To have pure geometric line-of-sight to a 10,000 ft target at 375 km, the radar would need to be about ~1.3 km (~4,200 ft) above the surrounding terrain (e.g., a high mountain site), or you’d need an elevated sensor (airborne/balloon/etc.) providing track/quality cueing.
@side-winder could confirm.
The 400 km figure commonly quoted for the S-400 (with long-range interceptors) assumes:
- High-altitude targets (tens of thousands of feet)
- Clear line-of-sight for most of the flight
- Ideal detection, tracking, and cueing conditions
Next:
Low altitude = late detection + compressed timeline
- Detection happens much later
- Engagement window shrinks dramatically
- Missile flies a shorter, steeper, more energy-wasting profile
Now interestingly - because of this pure physics limitation the HQ-9B which advertises 260-300km has a practical range against a 10kft target of 180-230km.. and the S-400 which advertises 400km has a practical range of 200-250km.
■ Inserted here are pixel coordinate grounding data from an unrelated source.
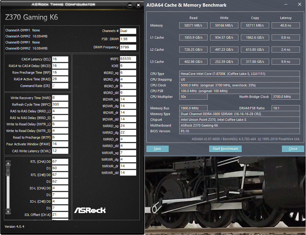This screenshot has height=235, width=306.
Task: Click the ASRock logo
Action: click(x=90, y=210)
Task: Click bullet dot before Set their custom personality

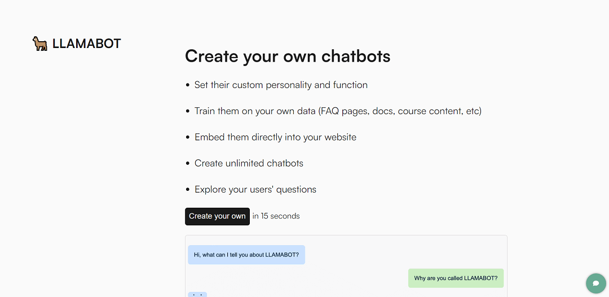Action: point(188,85)
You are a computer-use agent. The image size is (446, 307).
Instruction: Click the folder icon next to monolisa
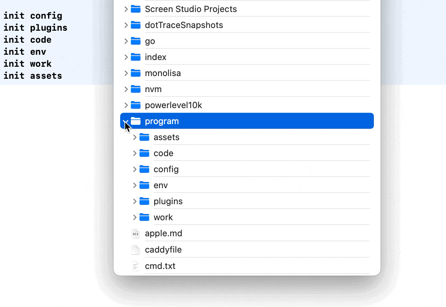pyautogui.click(x=136, y=73)
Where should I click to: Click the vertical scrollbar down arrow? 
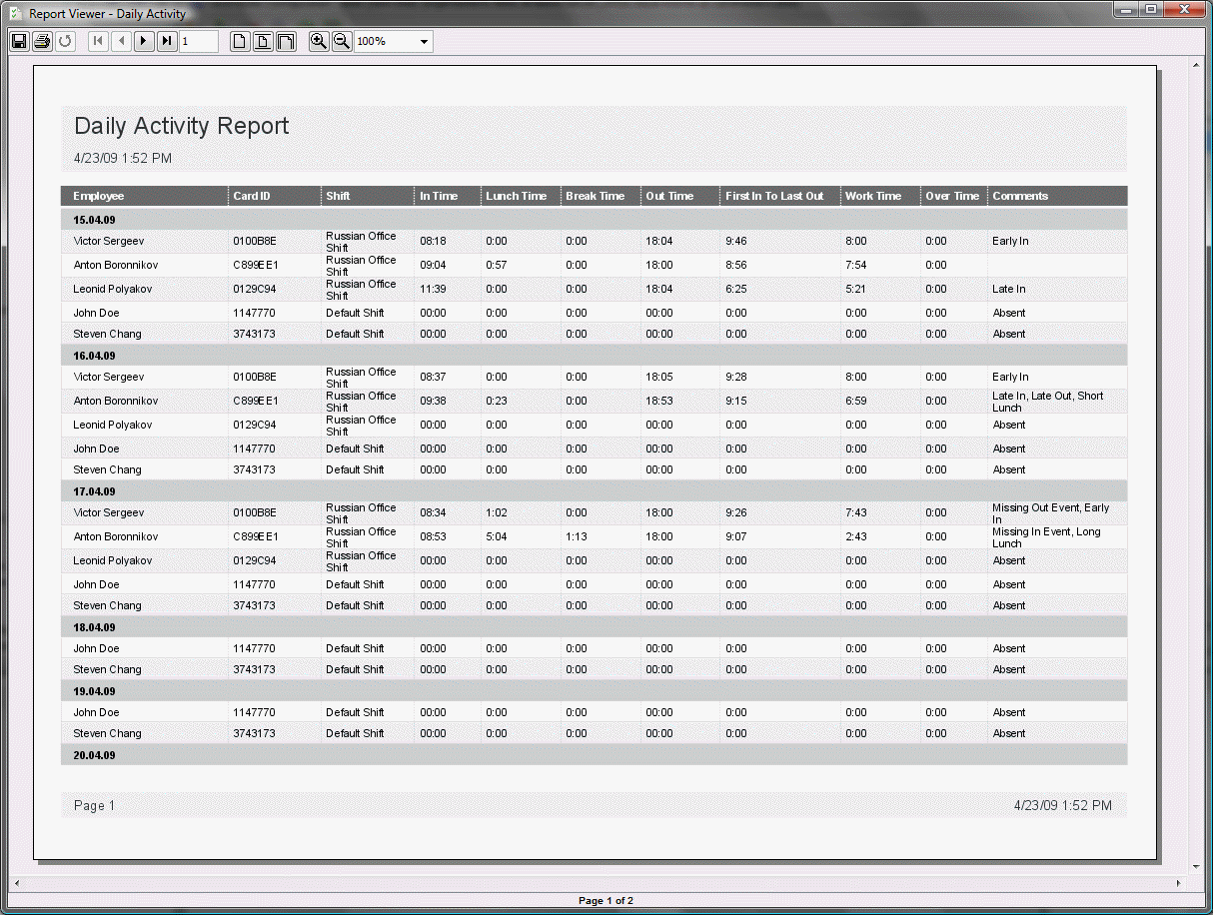coord(1196,866)
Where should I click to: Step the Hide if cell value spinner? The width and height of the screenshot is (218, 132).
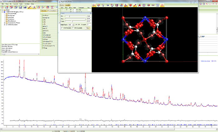point(73,24)
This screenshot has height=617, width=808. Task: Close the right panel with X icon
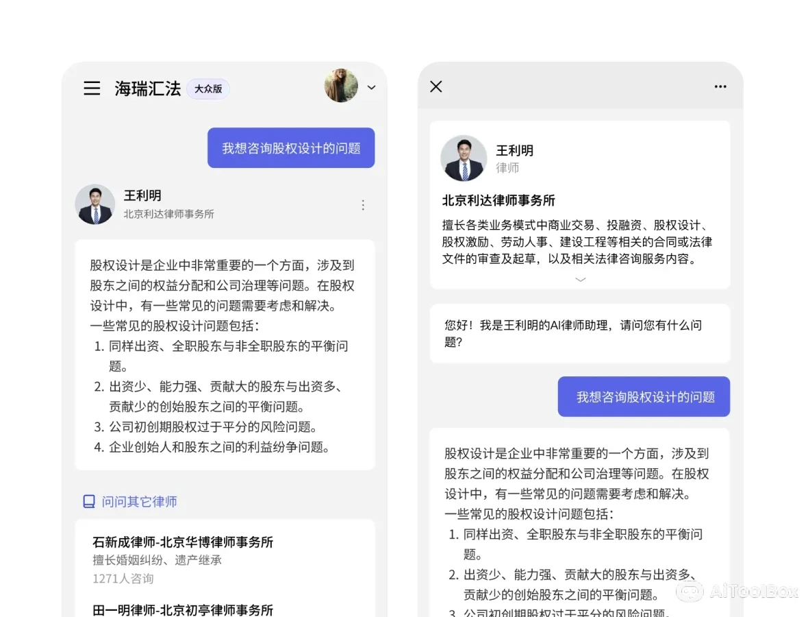(x=436, y=86)
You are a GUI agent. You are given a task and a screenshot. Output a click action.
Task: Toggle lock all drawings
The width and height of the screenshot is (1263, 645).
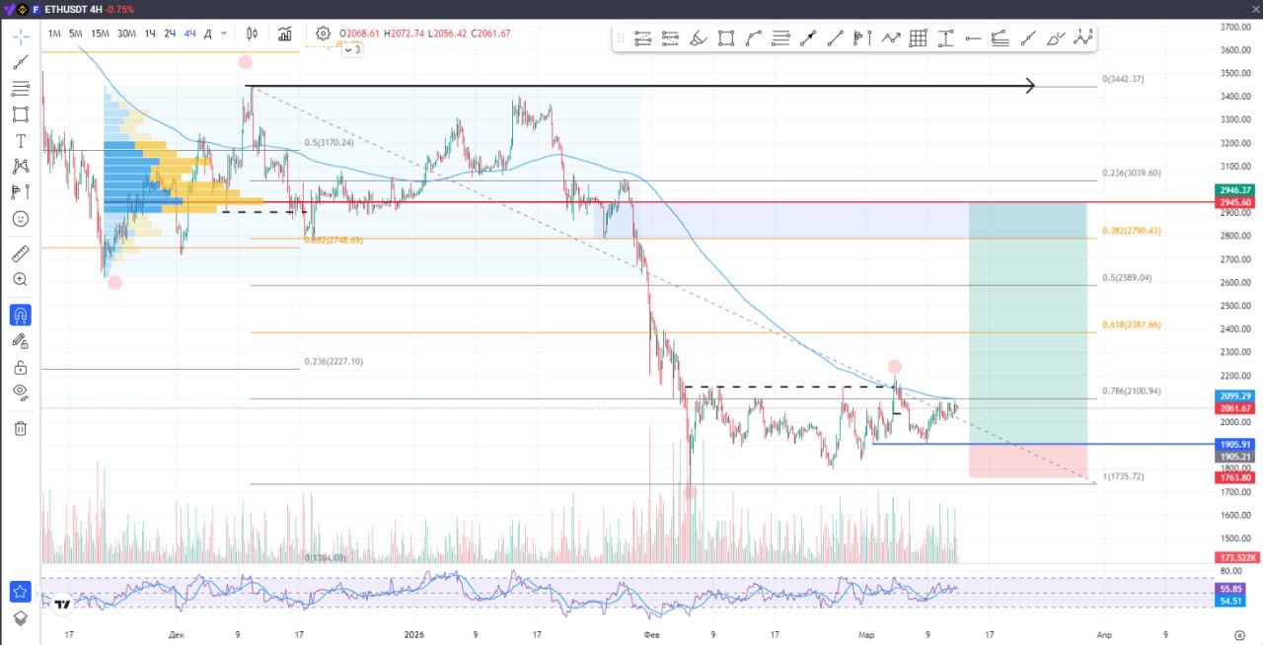(x=21, y=367)
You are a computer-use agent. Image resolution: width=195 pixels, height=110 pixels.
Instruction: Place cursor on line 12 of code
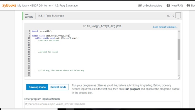[x=104, y=43]
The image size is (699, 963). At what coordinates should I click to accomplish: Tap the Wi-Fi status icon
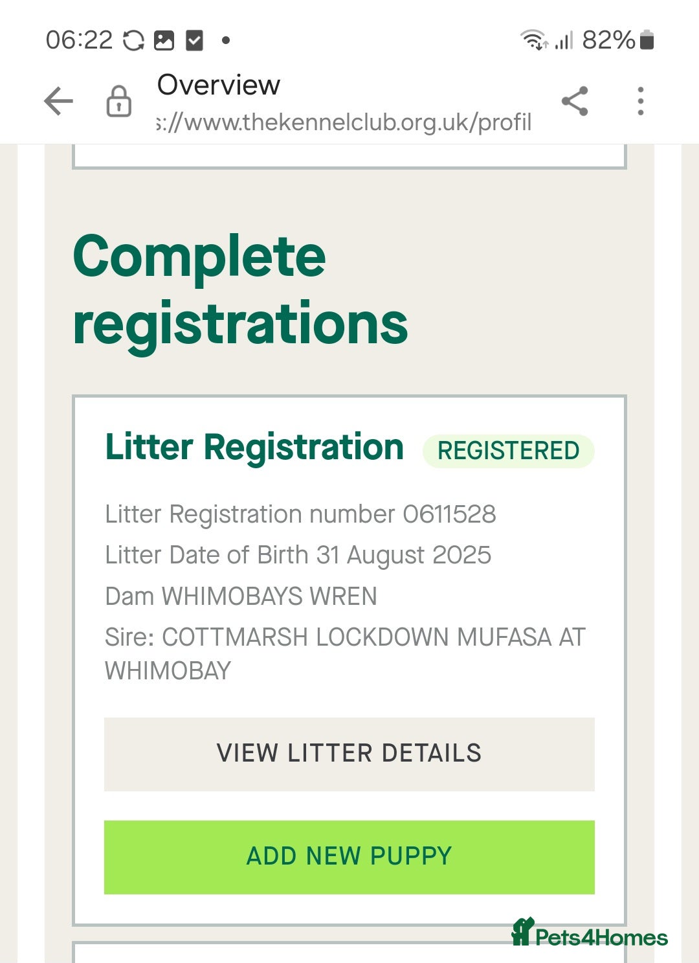point(534,40)
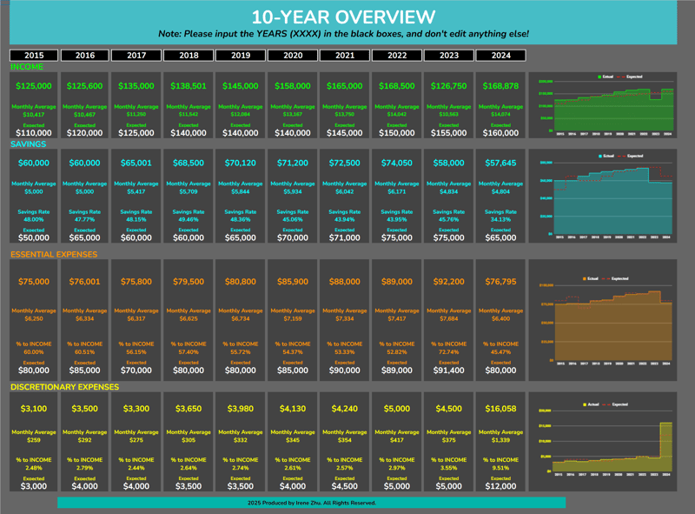This screenshot has width=695, height=514.
Task: Select the ESSENTIAL EXPENSES section heading
Action: point(54,255)
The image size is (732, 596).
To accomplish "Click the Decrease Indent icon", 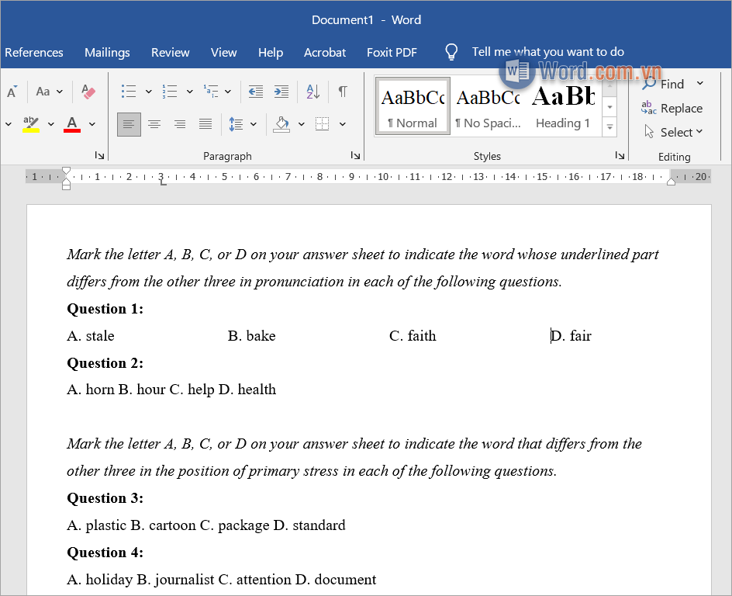I will pyautogui.click(x=255, y=92).
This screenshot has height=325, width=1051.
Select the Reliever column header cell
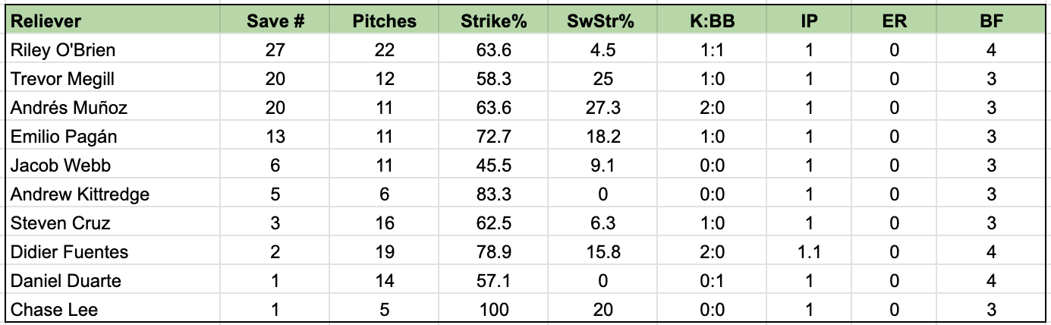(x=114, y=21)
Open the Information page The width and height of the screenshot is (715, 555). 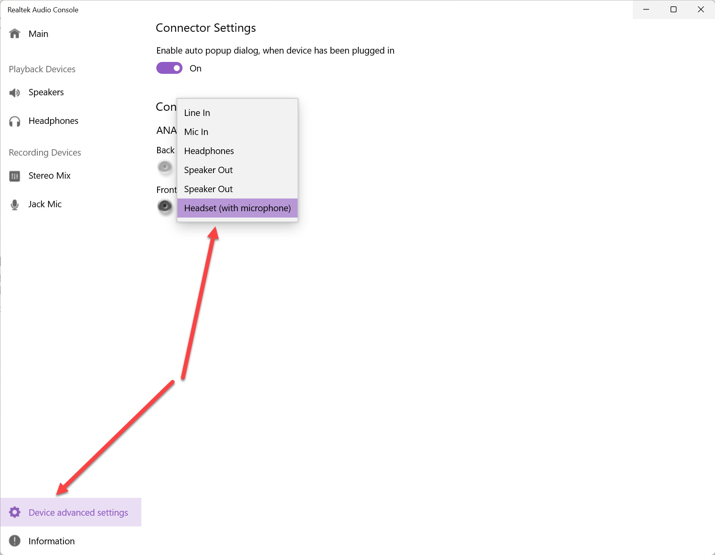(x=52, y=541)
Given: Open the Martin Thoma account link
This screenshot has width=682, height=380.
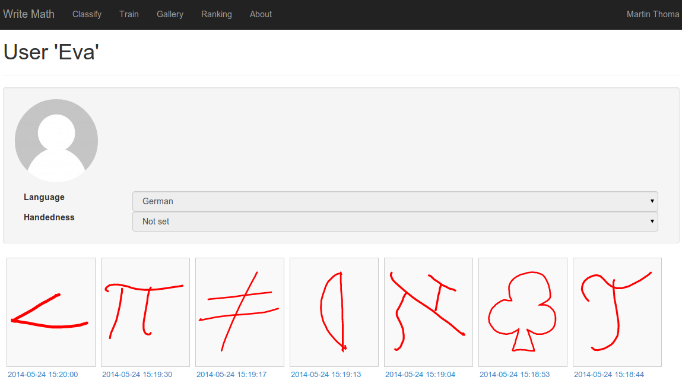Looking at the screenshot, I should coord(652,14).
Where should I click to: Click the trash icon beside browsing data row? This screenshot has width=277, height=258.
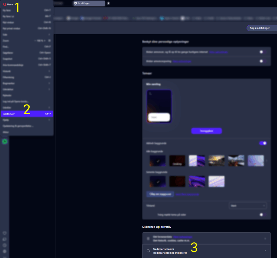tap(148, 239)
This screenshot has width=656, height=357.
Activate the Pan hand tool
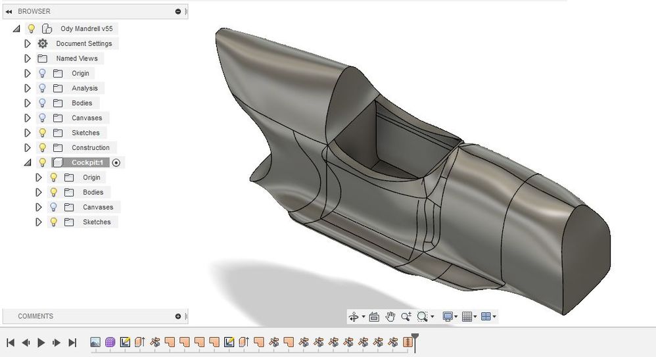pyautogui.click(x=390, y=317)
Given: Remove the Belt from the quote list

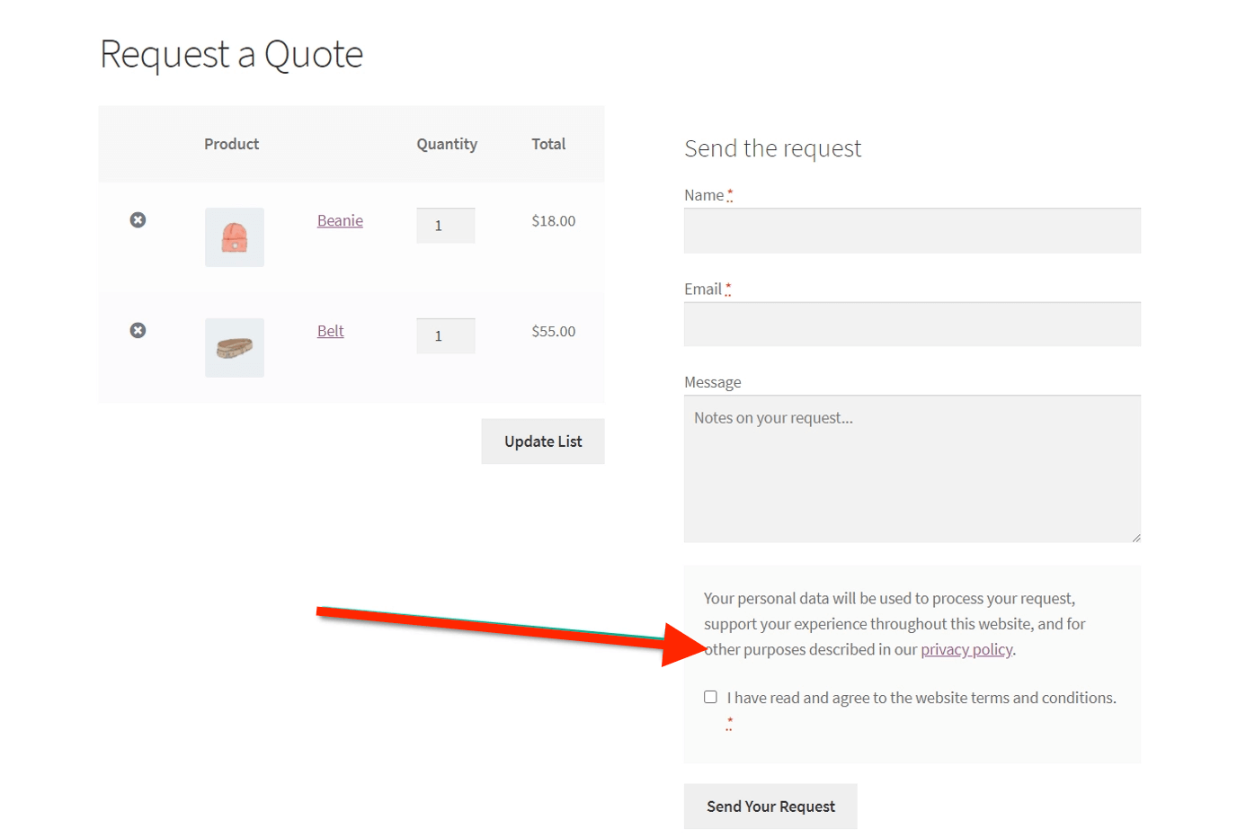Looking at the screenshot, I should (138, 331).
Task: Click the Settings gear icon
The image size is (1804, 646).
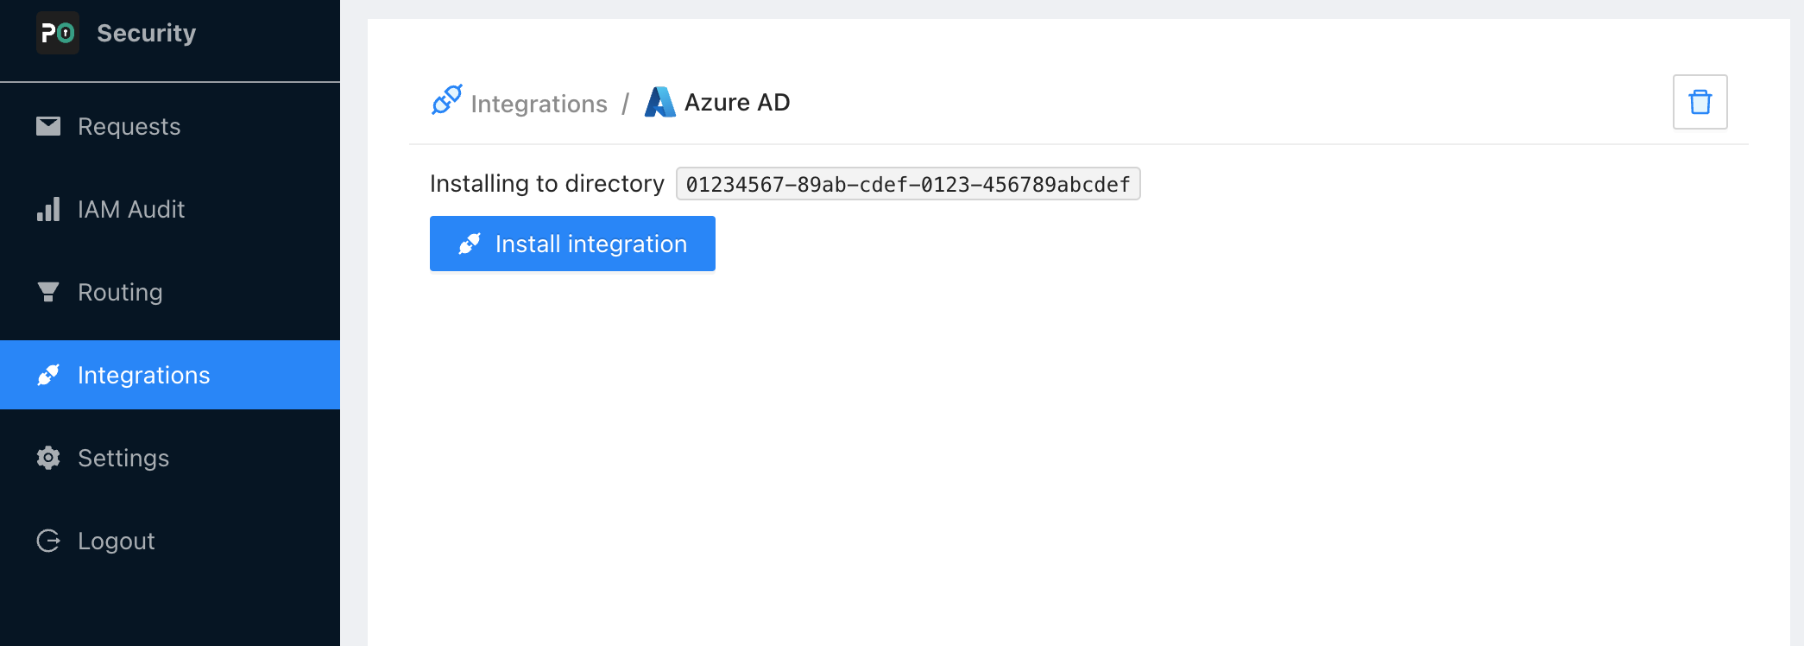Action: click(48, 458)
So they actually become "equivalent" of sorts.
More interesting is that HQ-9B(by nature of later development and PLA Philosophy vs Russian) has greater emphasis on networked ground radars and overlapping sensors can feed into it better instead of relying on just it's own sensors which India has been trying to(but no news of success) in overcoming.
Then there are the missiles:
The S-400's theoretical missile range with thumping types bring (because they like copy pasting fast) is the 40N6 - but that system is focused more on high altitude targets like AEW systems and in turn needs cueing by a higher sensor(which even the Russians have struggled with getting the A-50 to work properly).
The missile itself is extremely sophisticated(with ML elements) and high ECCM and an active seeker. But is also expensive AF.
The primary weapon is the 48N6DM which is a Semi-Active seeker and good ECCM but is reliant on the Illumination radar from the S-400 complex.
The HQ-9B on the other hand has one "jack of all trades" missile with an AESA seeker and generally good ECCM due to that seeker but missile motor and kinematics arent as good as S-400. But in all respects a "jack of all trades is a master of none but is better than a master of one".
So when it comes to actual performance against the most common of targets - the performance of HQ-9B and S-400 start narrowing down to a similar class.
So while I don't really want to get into a comparison, the point I make here is the S-400 is a great system but it was designed for a very particular mix of threat scenarios including ABM which Hq-9B isn't the best for - but then the brochure talks to the ABM use case as baseline when it is INFACT a NICHE use case.
So in realitiy, while the S-400 provides "coverage" out to 400km across India - it actually is not effective nor "covering" most of India when it comes to both typical fighter profiles, cruise missiles and in certain cases even hypersonic.
Which is why India now wants the S-500 for Hypersonics because that is what that system is optimized for - it is NOT a better system against the other majority of air threats versus the S-400 but a ABM component because surprise surprise - AAD and PAAD arent "perfect".